** START Supplied records **

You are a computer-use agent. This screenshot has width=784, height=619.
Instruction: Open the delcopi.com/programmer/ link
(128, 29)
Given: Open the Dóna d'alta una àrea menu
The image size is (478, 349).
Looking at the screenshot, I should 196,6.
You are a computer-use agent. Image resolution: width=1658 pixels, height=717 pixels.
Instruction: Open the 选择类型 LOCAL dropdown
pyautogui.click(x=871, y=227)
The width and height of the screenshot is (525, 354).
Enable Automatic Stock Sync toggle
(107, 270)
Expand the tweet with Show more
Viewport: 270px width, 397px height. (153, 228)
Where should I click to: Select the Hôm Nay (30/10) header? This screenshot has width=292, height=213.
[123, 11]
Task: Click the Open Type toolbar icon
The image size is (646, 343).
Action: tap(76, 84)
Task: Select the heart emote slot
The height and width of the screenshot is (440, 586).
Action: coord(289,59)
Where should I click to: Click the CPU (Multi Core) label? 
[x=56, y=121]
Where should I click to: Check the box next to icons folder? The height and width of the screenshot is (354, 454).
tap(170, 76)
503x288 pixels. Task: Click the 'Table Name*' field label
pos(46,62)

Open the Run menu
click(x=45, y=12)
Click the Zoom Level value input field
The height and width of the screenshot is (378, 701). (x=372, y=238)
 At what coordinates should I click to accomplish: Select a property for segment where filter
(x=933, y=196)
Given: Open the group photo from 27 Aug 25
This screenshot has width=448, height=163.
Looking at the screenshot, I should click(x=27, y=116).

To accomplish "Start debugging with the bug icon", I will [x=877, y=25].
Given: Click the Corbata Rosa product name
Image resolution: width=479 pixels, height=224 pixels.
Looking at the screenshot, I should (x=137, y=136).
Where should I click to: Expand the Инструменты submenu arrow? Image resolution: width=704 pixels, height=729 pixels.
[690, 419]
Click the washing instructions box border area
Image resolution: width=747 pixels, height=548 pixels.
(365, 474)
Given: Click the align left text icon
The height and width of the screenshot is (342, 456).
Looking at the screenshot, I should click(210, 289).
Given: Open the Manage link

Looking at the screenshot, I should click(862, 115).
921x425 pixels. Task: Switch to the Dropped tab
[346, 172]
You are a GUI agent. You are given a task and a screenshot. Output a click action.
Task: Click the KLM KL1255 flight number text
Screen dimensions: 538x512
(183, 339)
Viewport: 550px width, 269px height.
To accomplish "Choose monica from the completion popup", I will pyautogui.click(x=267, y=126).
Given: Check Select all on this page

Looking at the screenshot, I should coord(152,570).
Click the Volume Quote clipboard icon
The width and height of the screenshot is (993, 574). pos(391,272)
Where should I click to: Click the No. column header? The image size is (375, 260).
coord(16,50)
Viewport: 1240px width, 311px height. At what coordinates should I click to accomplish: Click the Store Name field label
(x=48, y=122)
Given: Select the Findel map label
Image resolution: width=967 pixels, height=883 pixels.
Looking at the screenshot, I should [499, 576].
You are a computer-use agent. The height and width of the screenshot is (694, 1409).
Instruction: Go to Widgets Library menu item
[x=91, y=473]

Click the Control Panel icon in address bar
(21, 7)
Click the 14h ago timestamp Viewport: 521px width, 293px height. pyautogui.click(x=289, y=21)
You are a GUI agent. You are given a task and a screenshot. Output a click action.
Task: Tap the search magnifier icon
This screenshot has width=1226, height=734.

** END Supplied records **

#### [Written task]
Extract every line of the records above that contains the string "computer".

#### [Solution for this problem]
You are a computer-use agent. This screenshot has width=784, height=619.
You are a computer-use agent. Image resolution: width=1658 pixels, height=717 pixels.
You are a computer-use agent. The height and width of the screenshot is (694, 1409).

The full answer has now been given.